Rule 1 – Read all questions: This is the Golden Rule for cracking CAT. Not reading all questions can mean missing out on sitters! This does not mean that you would first read the questions and then solve. It means that the strategy you follow should be in such a way that you come to the last question.
Rule 2 – Go to the exam with a clear strategy: A proper, well-tested plan is critical to CAT success. In all the mocks you have written, decide the mock strategy that has given you the maximum marks/percentile and go ahead and use that in the actual exam! But most importantly, do not change the strategy in the last minute. What has been working for you in the Mocks will work for you in the actual exam too!
Rule 3 – Plan your section timings: Divide each section into smaller time intervals as appropriate. Within each such interval, plan to cover a specific section of the paper. For instance, the 60 minutes for the VARC section may be divided into 2 slots of 15 minutes and 45 minutes for VA and RC respectively. Similarly, for DI/LR sets or QA give time to each set of questions and stick to it.

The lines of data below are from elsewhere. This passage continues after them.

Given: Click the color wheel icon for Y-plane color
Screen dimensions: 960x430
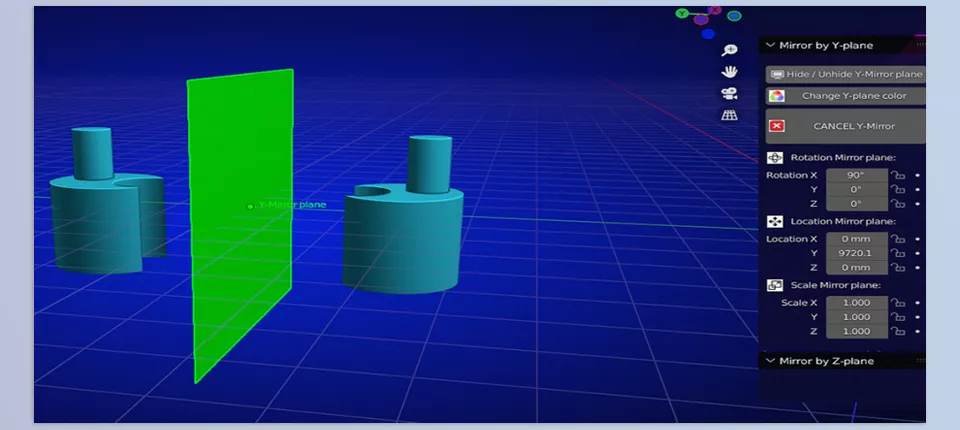Looking at the screenshot, I should pos(776,96).
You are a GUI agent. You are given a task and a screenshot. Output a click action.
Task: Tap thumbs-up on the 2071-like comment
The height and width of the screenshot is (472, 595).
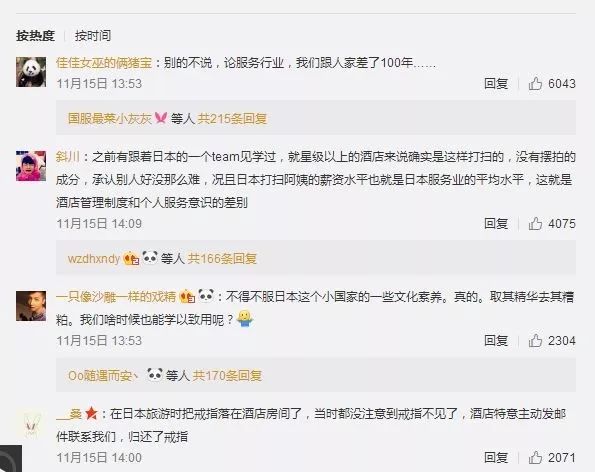(x=535, y=458)
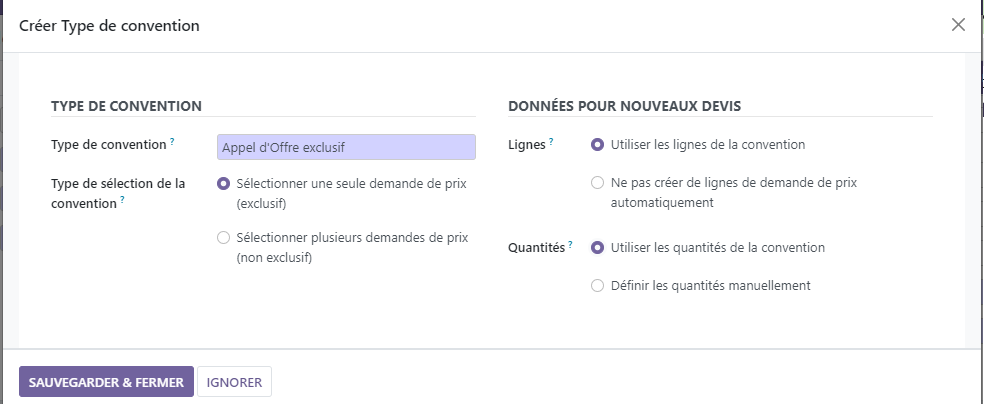Click the 'Quantités' field label
The image size is (984, 404).
[x=537, y=248]
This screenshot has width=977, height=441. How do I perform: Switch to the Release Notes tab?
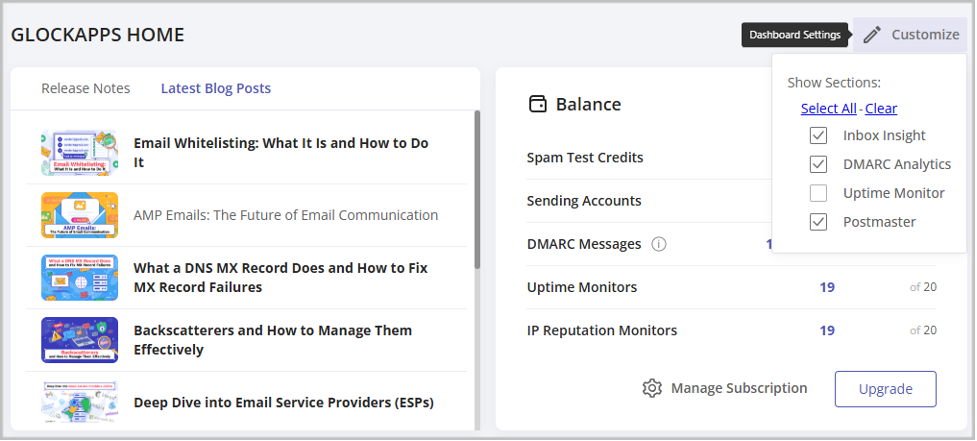[85, 88]
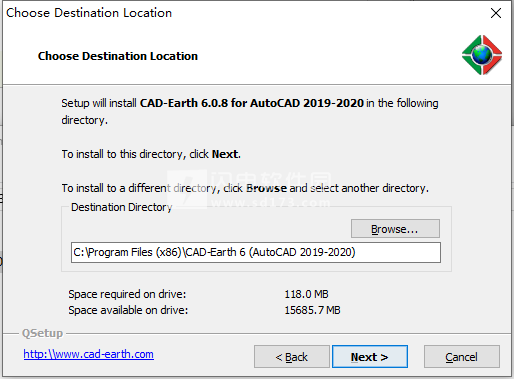
Task: Proceed by clicking Next >
Action: 370,357
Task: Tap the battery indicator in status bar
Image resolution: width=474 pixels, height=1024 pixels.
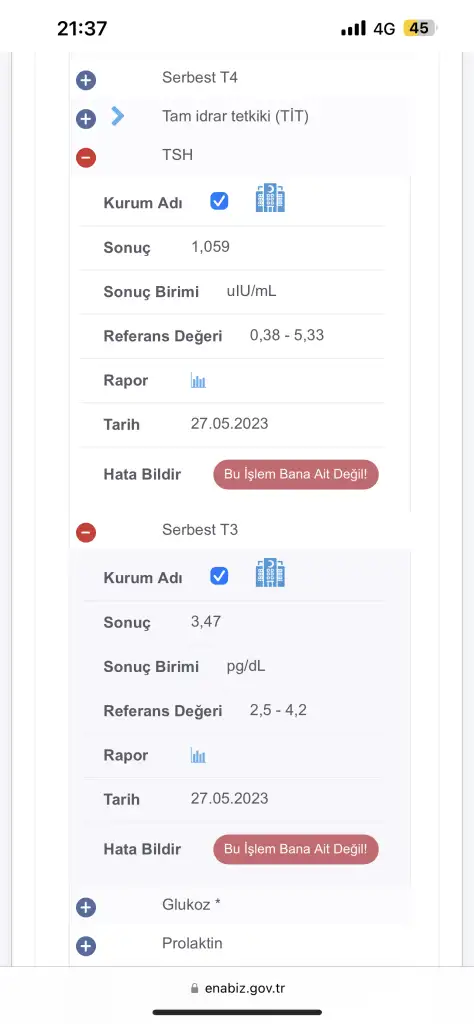Action: pos(421,28)
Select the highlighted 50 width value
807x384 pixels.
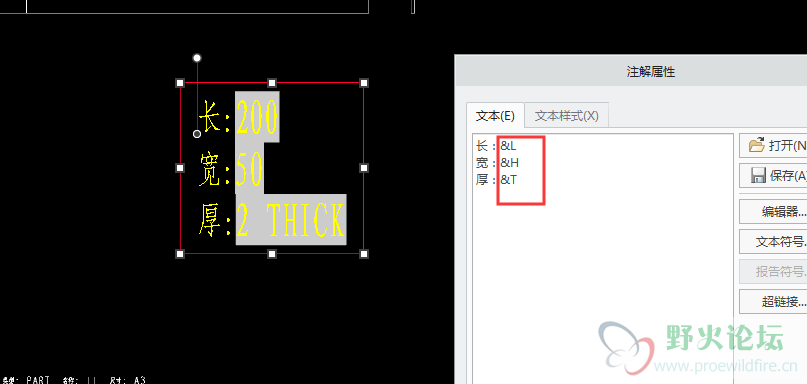250,169
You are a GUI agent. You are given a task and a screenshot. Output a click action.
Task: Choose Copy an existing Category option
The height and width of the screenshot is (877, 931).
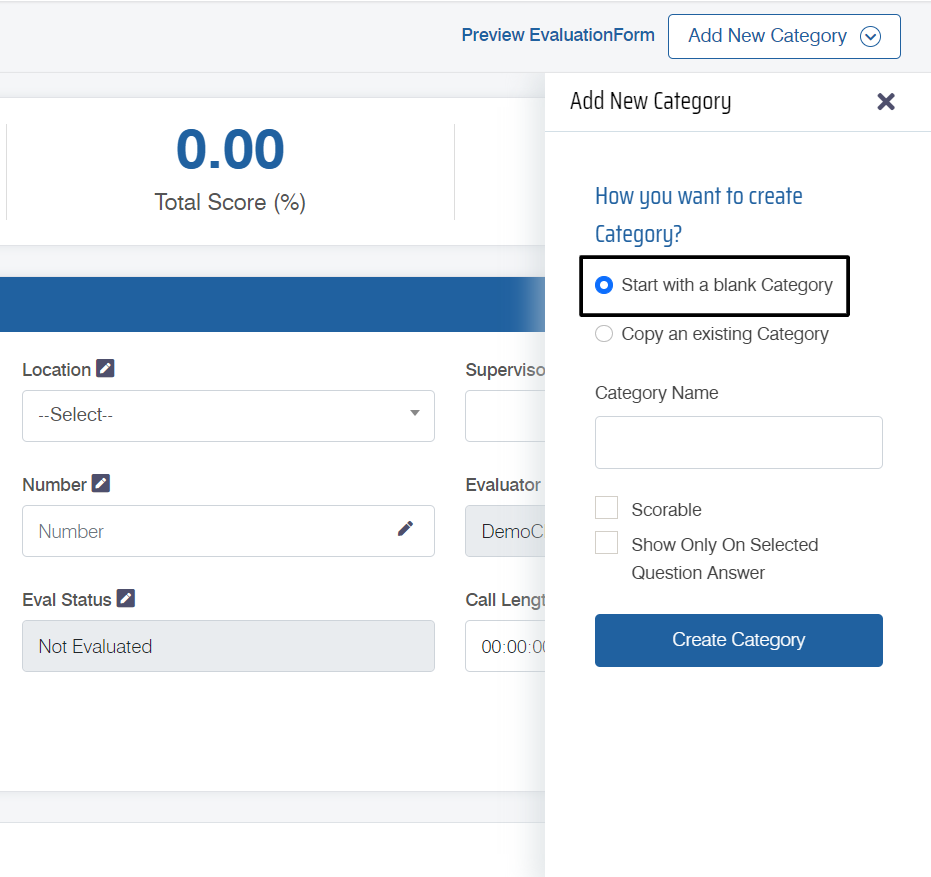tap(604, 334)
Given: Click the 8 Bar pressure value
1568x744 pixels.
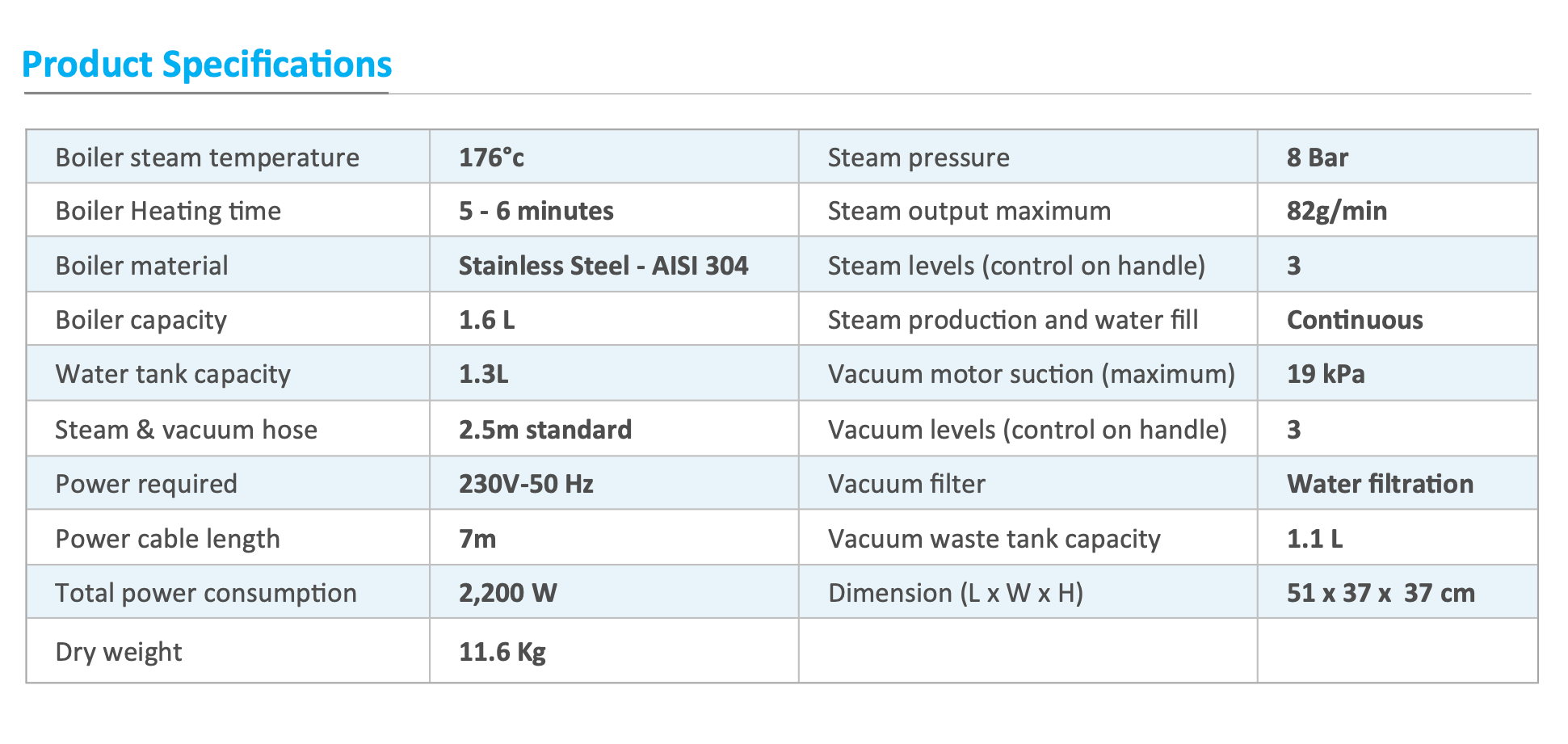Looking at the screenshot, I should pyautogui.click(x=1317, y=158).
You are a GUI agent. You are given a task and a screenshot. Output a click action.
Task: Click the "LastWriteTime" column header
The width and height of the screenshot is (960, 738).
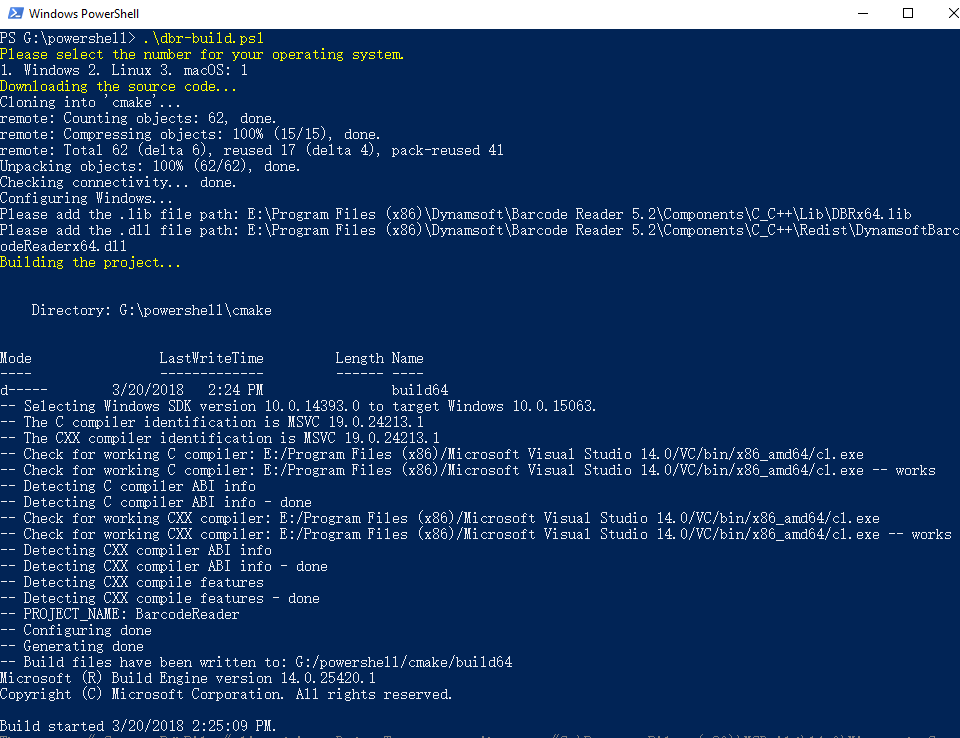[211, 358]
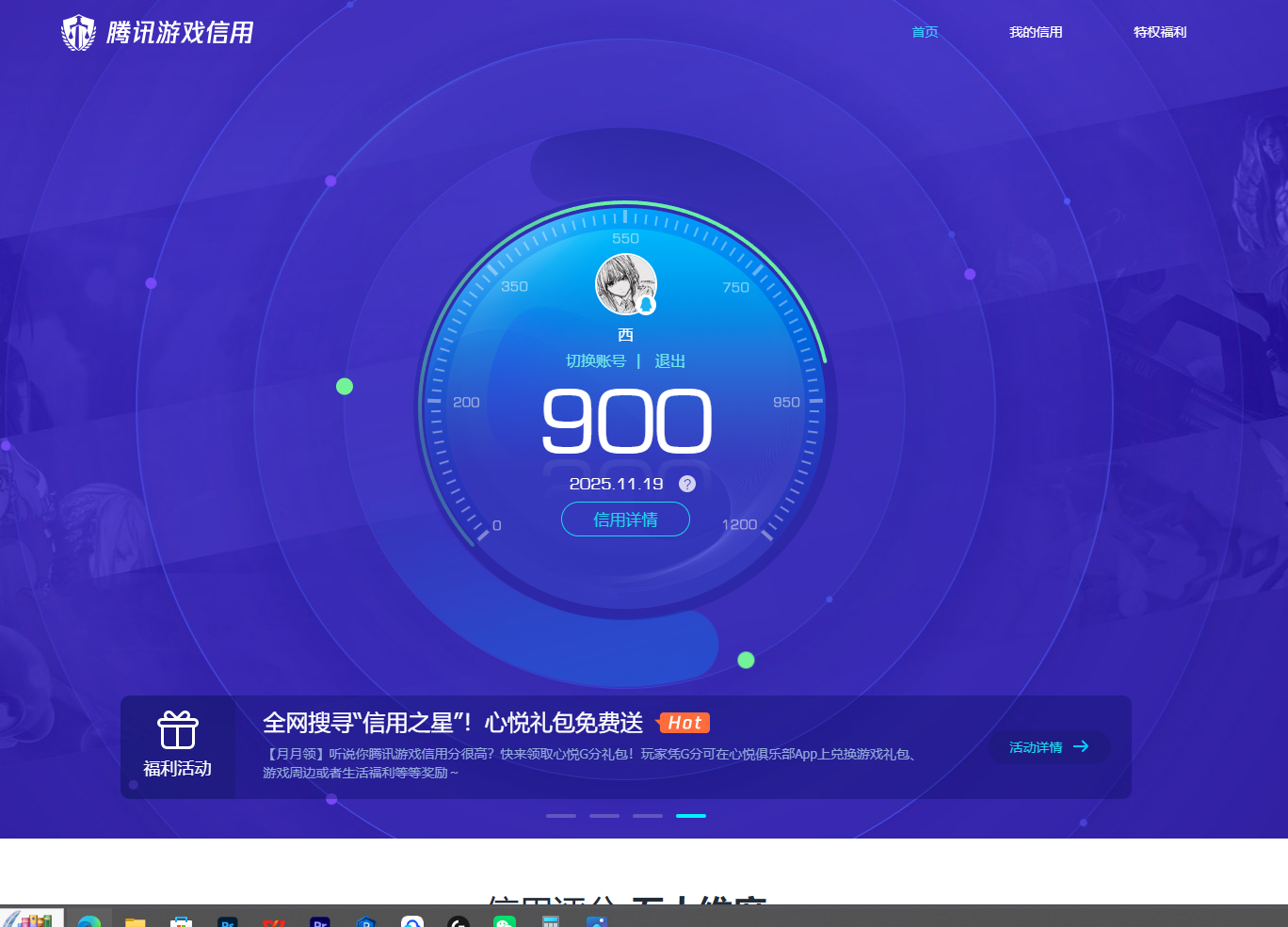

Rule 4 – Give time to each question: Rule no 1 says that you should read all the questions, which means there has to be a minimum time to spend on each question. The quantum could vary depending on the type of question. A quant question may require a minimum of 30 seconds while a reasoning set of 4 questions may require even 3 minutes of time for you to even comprehend the question and decide whether to answer. RC will require you to commit time to read the passage as well as attempt the questions.
Rule 5 – Stop-Loss for each question. No question is extra-special or more important than others. The more time you invest in a question, the lesser the time you have for the other questions. It is important not to spend more than a certain cut-off time (call it the stop-loss) on any question. This too could vary depending on the type of question. The outer limit for a QA question may be 2-½ min while for a VA question, it could be 1 ½ – 2 min.
Rule 6 – Use answer choices: Some questions may be solved easily by using the answer choices than by actual solving. Remember that your job is to mark the most appropriate answer choice, not to find the correct answer!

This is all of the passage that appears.